There was a satirical New Yorker cartoon framed and hung in our home before it got taken down and packed, the hole it left neatly patched and painted over. I’d almost forgotten about it until the other day when I noticed a bare section of wall where it used to live. The caption, under a sketch of some people sipping wine around a table, was “Do wine writers suffer and all that?”
I always found it sort of poignant—and not because it hung in the bathroom for four of the 7+ years. This blog was always a place where I poured my heart out, and pleaded with (hounded, begged, bribed) him to be the slightest bit present. “Two lines and a photo,” I’d suggest. “Two lines.”
Pretty much sums it up.
It’s also no secret I tend to write more when I’m in a good bit of pain and suffering, which didn’t used to be the case at all. In fact, during the purge before republishing this blog, I found a lot of pure silliness circa 2009. Pop quizzes about what to do when you stumble on a pile of cat barf, bits of conversation I’d overheard in offices, things he said in his sleep. And I sort of found myself wondering, “Where’d that girl go? What did the world do to her?”

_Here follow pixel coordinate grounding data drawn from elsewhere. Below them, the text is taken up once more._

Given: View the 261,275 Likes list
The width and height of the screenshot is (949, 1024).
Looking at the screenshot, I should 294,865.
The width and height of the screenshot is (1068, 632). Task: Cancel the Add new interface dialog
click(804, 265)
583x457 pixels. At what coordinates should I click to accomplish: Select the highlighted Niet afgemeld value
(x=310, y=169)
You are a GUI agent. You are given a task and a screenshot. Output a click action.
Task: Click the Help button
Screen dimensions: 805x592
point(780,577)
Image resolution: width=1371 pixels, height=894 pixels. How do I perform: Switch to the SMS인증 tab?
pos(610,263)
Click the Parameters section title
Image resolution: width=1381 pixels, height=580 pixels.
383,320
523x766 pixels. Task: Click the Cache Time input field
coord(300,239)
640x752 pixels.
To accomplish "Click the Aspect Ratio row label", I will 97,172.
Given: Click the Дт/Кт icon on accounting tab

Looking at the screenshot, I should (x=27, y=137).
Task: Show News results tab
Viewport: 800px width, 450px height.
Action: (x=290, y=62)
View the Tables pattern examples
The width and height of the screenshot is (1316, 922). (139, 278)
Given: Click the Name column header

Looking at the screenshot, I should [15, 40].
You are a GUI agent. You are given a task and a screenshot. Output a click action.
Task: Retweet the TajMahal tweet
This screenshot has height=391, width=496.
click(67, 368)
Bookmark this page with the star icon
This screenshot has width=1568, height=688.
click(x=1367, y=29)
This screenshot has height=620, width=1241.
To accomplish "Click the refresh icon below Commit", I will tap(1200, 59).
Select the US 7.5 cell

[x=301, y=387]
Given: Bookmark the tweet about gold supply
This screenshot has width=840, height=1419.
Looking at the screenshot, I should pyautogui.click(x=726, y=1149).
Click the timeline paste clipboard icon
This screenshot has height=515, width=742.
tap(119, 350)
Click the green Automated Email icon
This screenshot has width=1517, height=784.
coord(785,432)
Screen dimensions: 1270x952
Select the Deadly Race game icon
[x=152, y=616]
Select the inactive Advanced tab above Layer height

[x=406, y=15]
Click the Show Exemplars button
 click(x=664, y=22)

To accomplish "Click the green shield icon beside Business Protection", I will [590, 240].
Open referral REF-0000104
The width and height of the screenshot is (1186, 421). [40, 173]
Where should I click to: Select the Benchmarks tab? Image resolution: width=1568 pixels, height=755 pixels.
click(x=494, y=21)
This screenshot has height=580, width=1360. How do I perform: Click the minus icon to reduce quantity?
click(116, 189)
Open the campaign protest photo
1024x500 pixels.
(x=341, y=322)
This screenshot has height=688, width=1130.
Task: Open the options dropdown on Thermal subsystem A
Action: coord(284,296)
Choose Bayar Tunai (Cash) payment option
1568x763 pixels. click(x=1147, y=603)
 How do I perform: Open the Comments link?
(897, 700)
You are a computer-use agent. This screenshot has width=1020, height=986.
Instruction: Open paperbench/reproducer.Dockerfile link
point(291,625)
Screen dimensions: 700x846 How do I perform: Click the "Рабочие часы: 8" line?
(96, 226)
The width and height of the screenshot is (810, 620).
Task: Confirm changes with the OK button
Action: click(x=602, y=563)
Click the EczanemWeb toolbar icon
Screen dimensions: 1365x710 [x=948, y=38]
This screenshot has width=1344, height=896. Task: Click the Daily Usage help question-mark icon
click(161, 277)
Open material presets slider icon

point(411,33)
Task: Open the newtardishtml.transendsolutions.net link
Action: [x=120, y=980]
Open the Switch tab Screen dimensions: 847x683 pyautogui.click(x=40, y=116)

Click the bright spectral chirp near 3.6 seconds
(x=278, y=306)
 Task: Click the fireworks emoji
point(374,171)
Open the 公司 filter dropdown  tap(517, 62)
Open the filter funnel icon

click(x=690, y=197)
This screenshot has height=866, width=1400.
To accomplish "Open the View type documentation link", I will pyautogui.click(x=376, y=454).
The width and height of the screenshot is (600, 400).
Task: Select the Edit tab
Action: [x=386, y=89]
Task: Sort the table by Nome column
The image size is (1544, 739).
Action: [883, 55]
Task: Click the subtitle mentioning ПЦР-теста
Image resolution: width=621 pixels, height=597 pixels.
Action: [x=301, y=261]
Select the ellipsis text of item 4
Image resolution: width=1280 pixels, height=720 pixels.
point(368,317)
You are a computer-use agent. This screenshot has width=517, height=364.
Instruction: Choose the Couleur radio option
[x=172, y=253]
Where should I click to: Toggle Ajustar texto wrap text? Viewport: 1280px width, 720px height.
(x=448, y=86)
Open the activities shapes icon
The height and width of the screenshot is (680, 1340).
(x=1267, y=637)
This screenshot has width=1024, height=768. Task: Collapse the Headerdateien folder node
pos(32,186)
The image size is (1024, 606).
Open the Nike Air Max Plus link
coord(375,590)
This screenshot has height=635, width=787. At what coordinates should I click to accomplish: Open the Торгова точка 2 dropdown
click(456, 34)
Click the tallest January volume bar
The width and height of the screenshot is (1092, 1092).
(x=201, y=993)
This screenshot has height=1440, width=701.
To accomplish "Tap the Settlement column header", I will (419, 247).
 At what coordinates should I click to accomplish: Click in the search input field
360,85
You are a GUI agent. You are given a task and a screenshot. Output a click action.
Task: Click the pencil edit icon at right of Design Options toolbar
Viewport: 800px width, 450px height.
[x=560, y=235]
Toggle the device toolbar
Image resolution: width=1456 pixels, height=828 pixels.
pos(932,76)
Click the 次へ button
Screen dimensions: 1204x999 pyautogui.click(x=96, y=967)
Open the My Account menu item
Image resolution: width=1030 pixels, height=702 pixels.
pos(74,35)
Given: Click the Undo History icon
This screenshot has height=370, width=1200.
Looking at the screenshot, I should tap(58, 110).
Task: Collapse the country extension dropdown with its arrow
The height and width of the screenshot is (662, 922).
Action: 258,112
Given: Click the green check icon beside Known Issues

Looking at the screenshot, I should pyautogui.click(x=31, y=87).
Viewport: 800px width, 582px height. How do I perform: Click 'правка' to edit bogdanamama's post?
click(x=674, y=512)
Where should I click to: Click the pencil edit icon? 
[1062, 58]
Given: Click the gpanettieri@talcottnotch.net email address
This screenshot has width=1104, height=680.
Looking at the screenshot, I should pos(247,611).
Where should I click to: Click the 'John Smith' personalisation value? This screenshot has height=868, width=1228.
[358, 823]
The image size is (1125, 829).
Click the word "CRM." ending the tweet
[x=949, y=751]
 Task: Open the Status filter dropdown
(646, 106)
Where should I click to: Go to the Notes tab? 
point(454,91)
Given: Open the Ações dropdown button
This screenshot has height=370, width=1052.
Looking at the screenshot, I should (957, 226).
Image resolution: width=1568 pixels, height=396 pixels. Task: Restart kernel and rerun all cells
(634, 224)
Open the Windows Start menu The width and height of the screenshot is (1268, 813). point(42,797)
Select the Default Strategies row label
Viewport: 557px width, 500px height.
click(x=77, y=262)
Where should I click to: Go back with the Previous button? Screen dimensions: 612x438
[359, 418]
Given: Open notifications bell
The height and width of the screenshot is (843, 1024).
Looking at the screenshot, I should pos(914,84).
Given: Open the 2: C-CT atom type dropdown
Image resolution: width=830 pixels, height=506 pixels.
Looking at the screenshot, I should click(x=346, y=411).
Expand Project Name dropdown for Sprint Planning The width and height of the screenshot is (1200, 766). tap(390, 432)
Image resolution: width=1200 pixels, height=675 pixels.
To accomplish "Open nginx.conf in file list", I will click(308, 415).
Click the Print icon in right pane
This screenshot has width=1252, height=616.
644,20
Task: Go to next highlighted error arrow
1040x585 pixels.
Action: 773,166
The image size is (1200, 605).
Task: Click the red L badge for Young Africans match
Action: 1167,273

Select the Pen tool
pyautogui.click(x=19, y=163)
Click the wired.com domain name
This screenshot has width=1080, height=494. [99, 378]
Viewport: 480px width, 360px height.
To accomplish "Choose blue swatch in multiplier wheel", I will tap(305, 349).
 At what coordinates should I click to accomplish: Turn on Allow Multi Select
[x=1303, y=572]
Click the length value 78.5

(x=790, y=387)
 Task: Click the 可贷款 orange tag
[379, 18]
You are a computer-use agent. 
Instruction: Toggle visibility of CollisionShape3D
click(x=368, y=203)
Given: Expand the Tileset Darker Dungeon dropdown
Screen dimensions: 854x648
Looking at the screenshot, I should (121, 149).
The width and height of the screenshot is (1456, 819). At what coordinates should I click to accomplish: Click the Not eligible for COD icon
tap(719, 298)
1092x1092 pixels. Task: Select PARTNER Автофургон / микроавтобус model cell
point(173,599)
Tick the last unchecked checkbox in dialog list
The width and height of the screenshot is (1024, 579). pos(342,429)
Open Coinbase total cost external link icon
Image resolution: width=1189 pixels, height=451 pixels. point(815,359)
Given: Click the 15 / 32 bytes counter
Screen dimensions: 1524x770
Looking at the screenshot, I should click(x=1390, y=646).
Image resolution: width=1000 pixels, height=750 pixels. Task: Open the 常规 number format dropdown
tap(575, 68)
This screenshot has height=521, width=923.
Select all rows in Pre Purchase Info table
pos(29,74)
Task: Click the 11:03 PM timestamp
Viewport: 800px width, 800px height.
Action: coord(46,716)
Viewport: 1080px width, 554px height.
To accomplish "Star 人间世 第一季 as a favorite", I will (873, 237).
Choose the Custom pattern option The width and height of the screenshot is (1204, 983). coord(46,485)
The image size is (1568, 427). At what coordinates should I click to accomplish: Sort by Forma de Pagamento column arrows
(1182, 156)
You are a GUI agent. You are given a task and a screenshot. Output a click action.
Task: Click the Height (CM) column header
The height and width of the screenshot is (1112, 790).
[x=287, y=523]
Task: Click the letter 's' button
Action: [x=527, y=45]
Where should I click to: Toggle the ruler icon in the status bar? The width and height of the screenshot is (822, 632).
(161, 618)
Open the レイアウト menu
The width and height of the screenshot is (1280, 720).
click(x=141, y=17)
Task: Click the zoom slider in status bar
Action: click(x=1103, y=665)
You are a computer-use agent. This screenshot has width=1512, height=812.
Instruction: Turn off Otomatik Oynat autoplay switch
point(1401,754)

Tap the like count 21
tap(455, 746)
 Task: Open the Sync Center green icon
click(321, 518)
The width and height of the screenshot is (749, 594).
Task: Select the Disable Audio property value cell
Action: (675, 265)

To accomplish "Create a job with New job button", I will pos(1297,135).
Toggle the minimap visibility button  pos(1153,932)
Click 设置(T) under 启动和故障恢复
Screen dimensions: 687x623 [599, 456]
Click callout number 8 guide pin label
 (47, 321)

I’ve been out to SFO so many times over the last few years, in a variety of capacities, it’s kinda crazy—like I’m a glutton for punishment. Let’s see how many times I can revisit, reexamine and reevaluate my foreshadowing of a honeymoon that should have been sounding clanging warning bells in my head. (This post, 2 days by the Bay, was also poignant AF.)
However, I don’t tend toward textbook sentimentality. Never have. My subconscious is way sneakier. So being out there isn’t the hard part, the navigating it on my own is—with an empty home back home. That’s the key difference, and the aggravating part that manages to take the fun out of all the rest of it. Enter whiskey.

This was an excellent work trip that yielded some really great insights and in-person introductions and a chance to explore a few new SFO neighborhoods I hadn’t been in before—Hayes Valley, Alamo Park (Full Hizzle), to name a few. I also trucked back to Fillmore Street to stop in Rag & Bone and Joie for human interaction with salespeople. (I’ve learned spending money is the best way to entertain yourself when you’re traveling alone.)
Although, this was all without socks and in 92 degrees, so I spent all but the first 2 hours of this trip with my feet completely covered in bandaids. Hayes Valley was a cool little neighborhood, guys. I had an excellent whiskey and some steak tartar at Absinthe Bistro & Bar, and earlier a couple of beers with teardrop floaters and house made potato chips at Two Sisters Bar & Books. Yes, I cried at a bar by myself during happy hour. It was pretty liberating, though—AND it entitled me to a second helping of french onion dip, so don’t cry for me, Argentina.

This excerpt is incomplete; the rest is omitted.